Yes. This non-existent threat spawned demands for counter-terrorist measures which violate the privacy of all American citizens, not to mention citizens of other countries that use a medium which happens to, in part, cross the United States' physical borders. And after all the hype, after all the doomsday preaching, after all the sky-is-falling hysteria propagated by those with something to gain from strict surveillance of the Internet, there has -still- not been an attack against our government's computer infrastructure that could be considered more than a "nuisance", much less crippling enough to be called cyberterrorism.

The lack of any concrete evidence of such activities, whether planned, attempted, or accomplished, isn't stopping groups such as the NSA, NIPC, or the State department, whose National Commission on Terrorism (led by Ambassador L. Paul Bremer) released a report on 5.June which raised the bar on fear, uncertainty, and doubt in its attempt to spook the country into subservience. The Bremer Commission's report, which can be found at http://www.fas.org/irp/threat/commission.html , claims that "Certainly, terrorists are making extensive use of the new information technologies and a conventional terrorist attack along with a coordinated cyberattack could exponentially compound the damage...Without international cooperation, the United States cannot protect its national infrastructure from the cyber threat."
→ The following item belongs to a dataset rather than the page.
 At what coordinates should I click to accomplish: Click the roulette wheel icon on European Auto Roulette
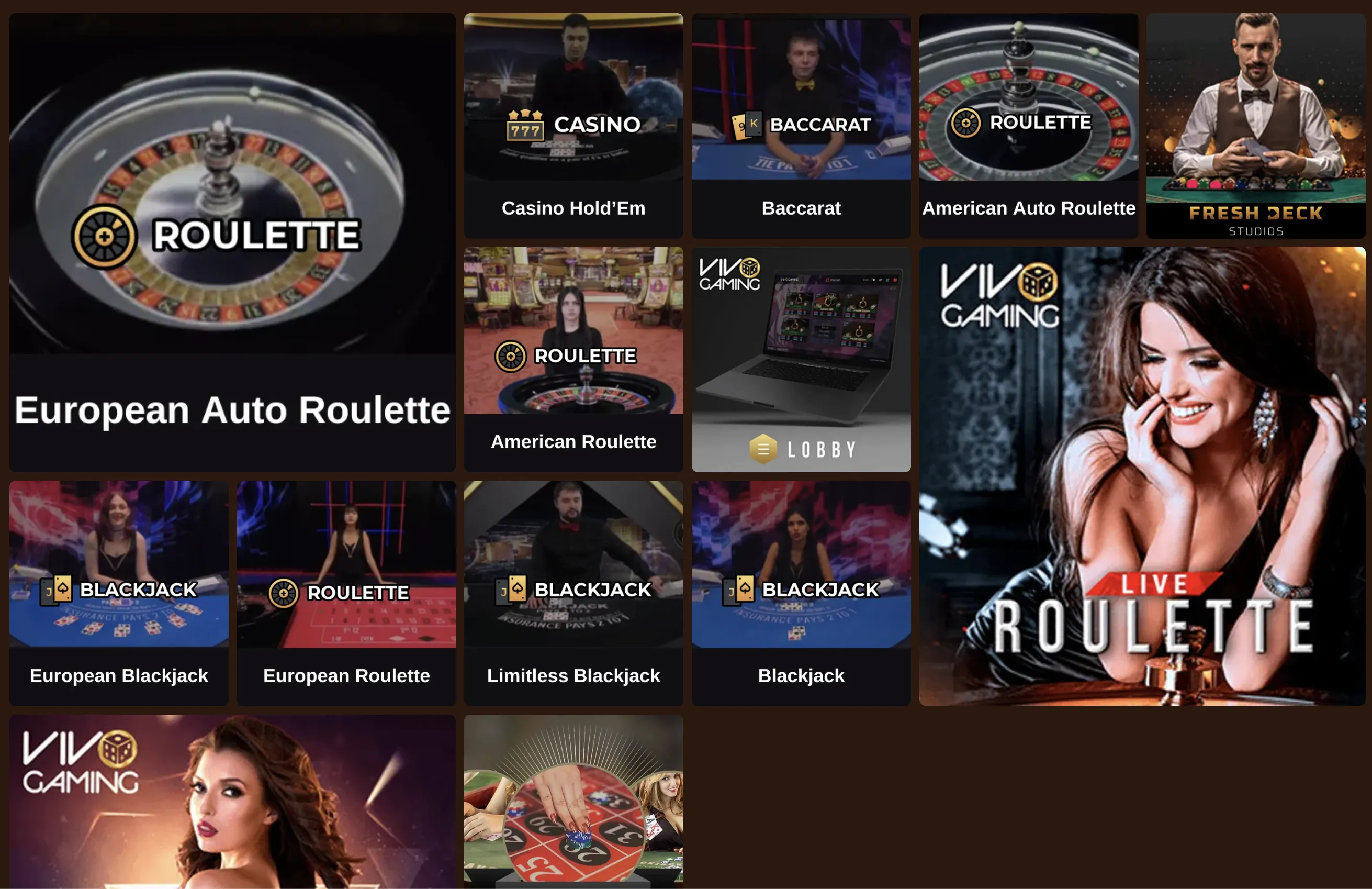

Other than events, such as the repeated defacements of government web sites, which have been rightly called "nuisances," no evidence of this "cyber threat" seems to exist. In fact, on 4.February 1999, FBI director Louis Freeh testified before the Senate Appropriations Committee's Subcommittee on the Departments of Commerce, Justice, and State. In his testimony, available at http://www.fbi.gov/pressrm/congress/congress99/freehct2.htm , Freeh stated that since the World Trade Center bombing in 1993, "no significant act of foreign-directed terrorism has occurred on American soil." In general, Freeh claimed, "the frequency of terrorist incidents in the United States has decreased in number." To back up this claim, Freeh testified that in 1998, "FBI investigative actions prevented 10 planned terrorist acts"...nine of which were prevented by the arrest of six white supremacists in Illinois who planned to assassinate certain black and Jewish figures. The tenth prevented act was the planned bombing of a Washington DC building by an individual. Freeh stated that in general, the main threat of terrorist activity surrounded abortion clinic bombings and far-right militias with access to weapons of mass destruction. No specific incidence of "cyber threat" or cyberterrorism, planned or actual, was mentioned. Even so, Freeh requested $36,742,000 for the Technology and Cyber Crimes initiative and $13,046,000 for the National Infrastructure Protection Center's staffing.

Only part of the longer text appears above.